▼
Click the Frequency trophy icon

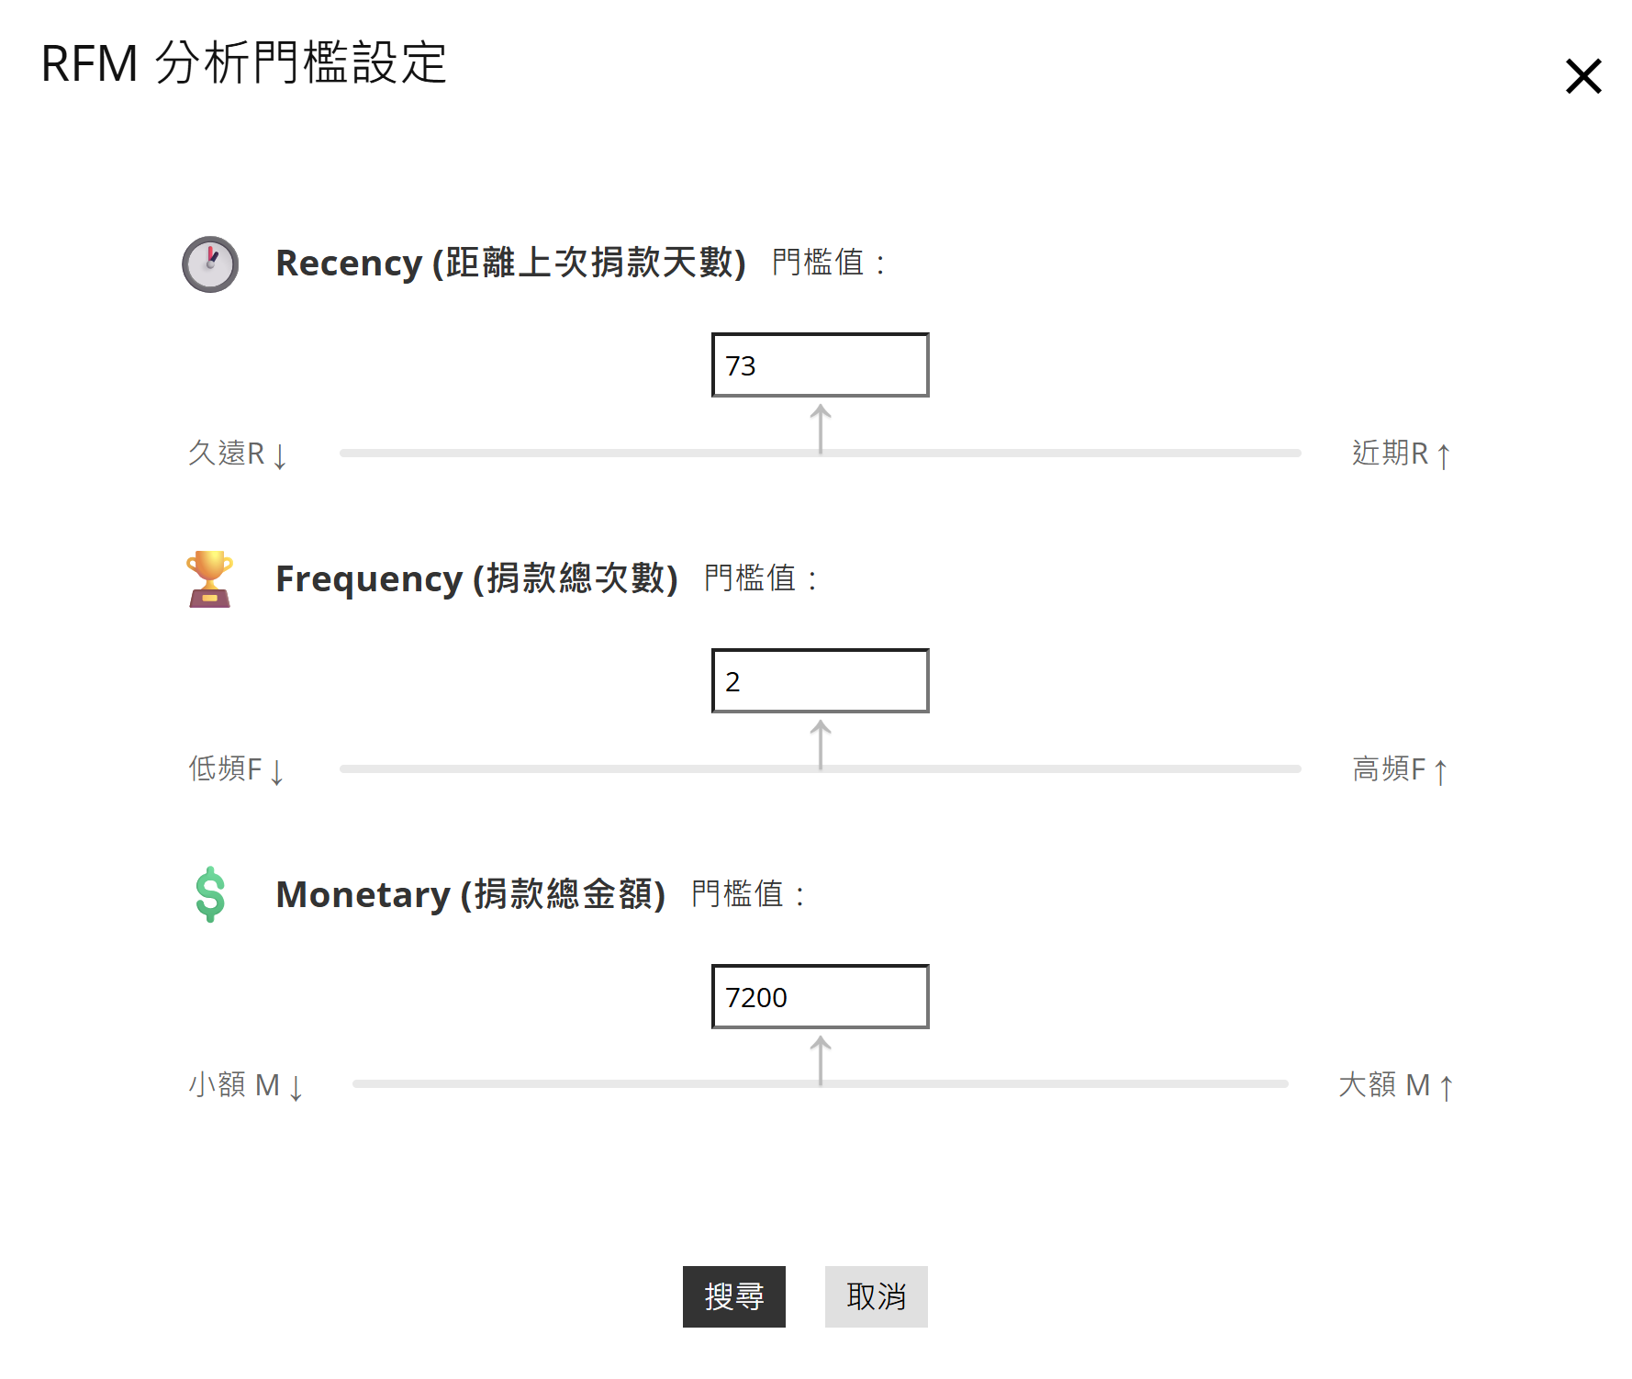[x=210, y=579]
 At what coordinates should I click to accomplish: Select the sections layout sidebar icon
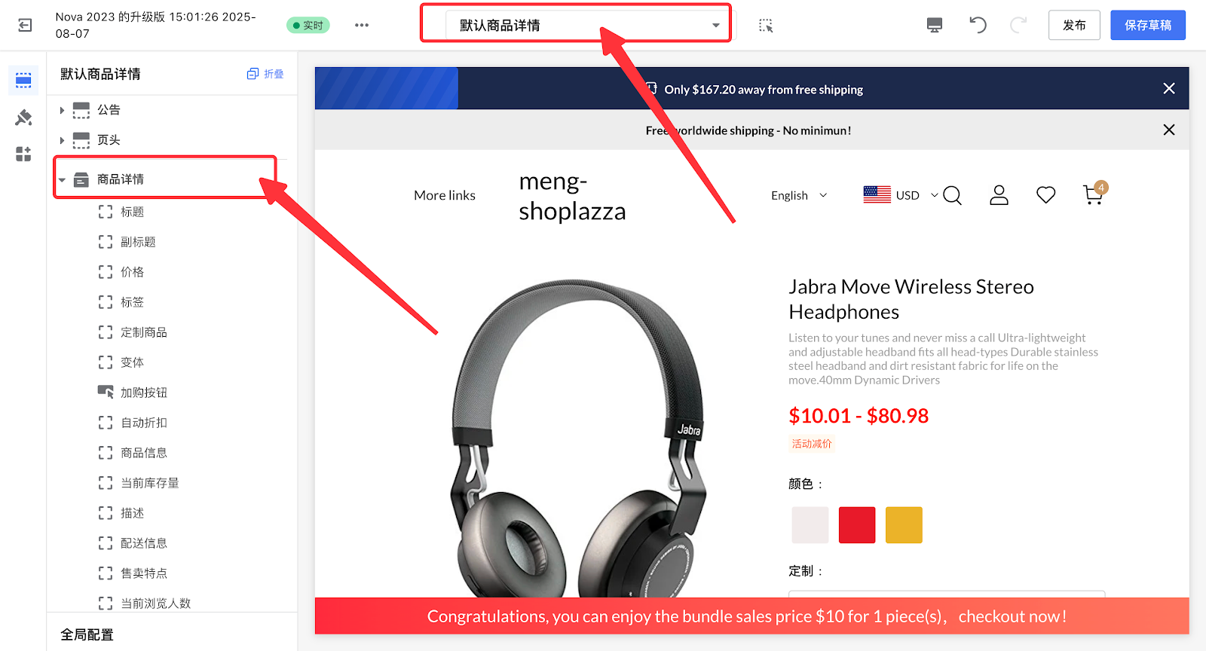pos(23,80)
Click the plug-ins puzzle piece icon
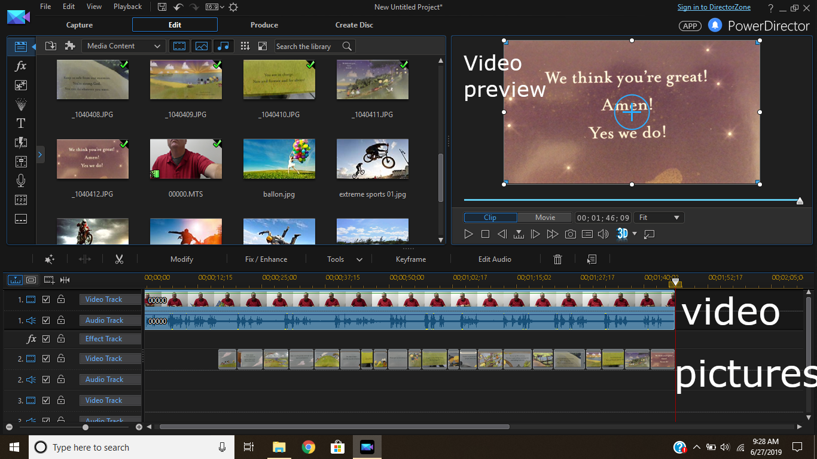This screenshot has width=817, height=459. pos(70,46)
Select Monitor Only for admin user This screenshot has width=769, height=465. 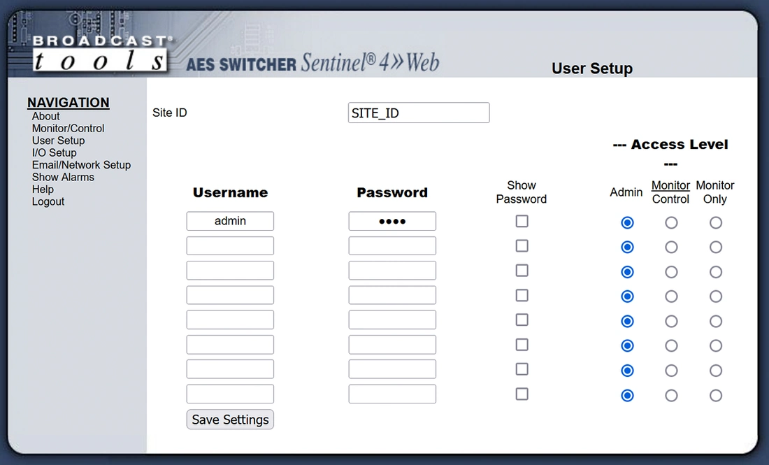(x=716, y=222)
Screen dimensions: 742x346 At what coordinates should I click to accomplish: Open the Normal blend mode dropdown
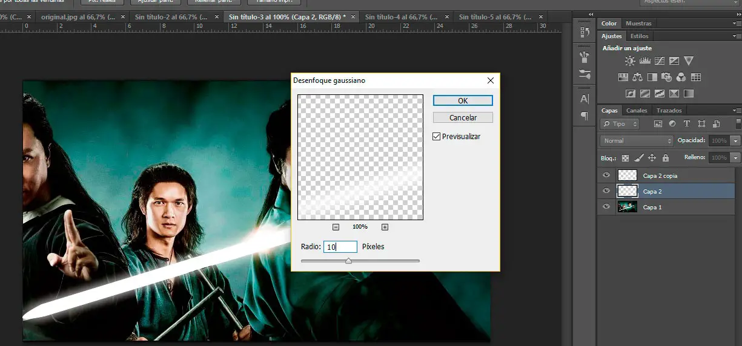coord(637,140)
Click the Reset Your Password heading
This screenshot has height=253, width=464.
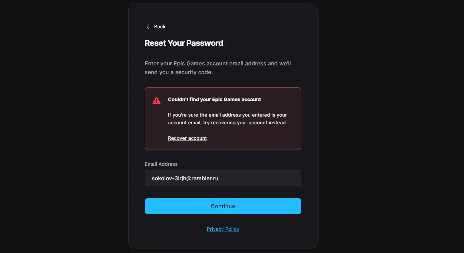click(184, 43)
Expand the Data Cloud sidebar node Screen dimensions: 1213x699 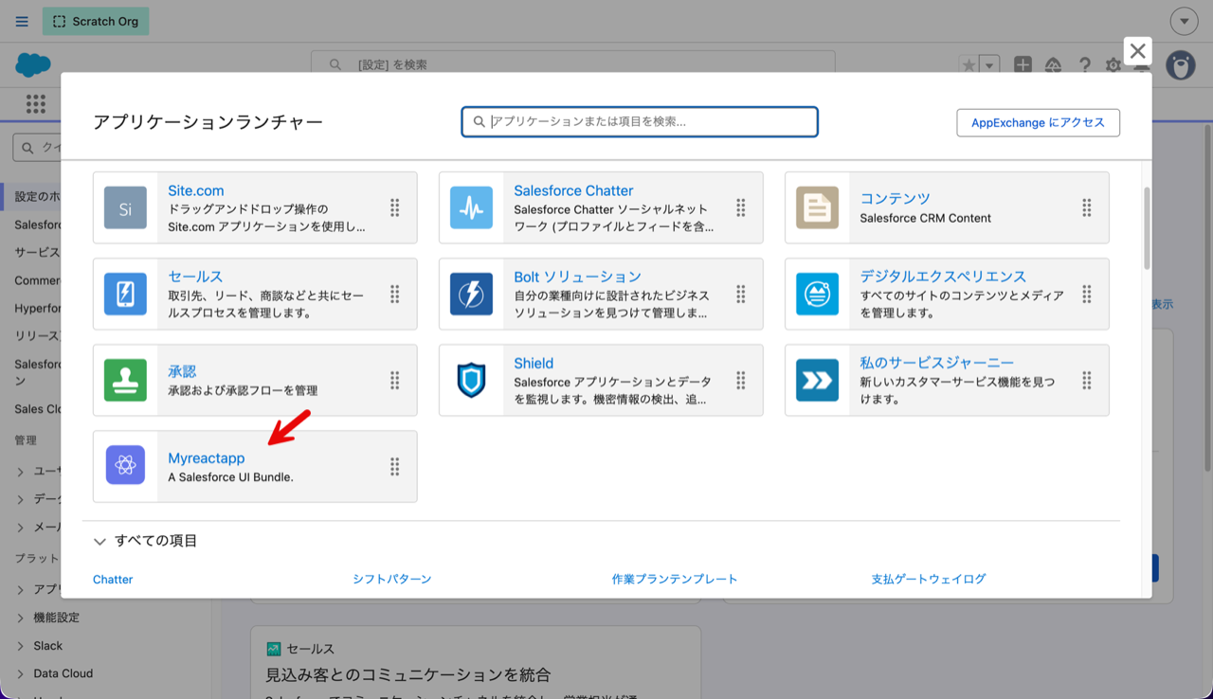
▲
Return word for word the lines of the items that start with the line containing "Click the Reset Your Password heading" and run through the last line of the items, omitting the pictures.

Click the Reset Your Password heading
This screenshot has height=253, width=464.
click(184, 43)
Expand the Data Cloud sidebar node Screen dimensions: 1213x699 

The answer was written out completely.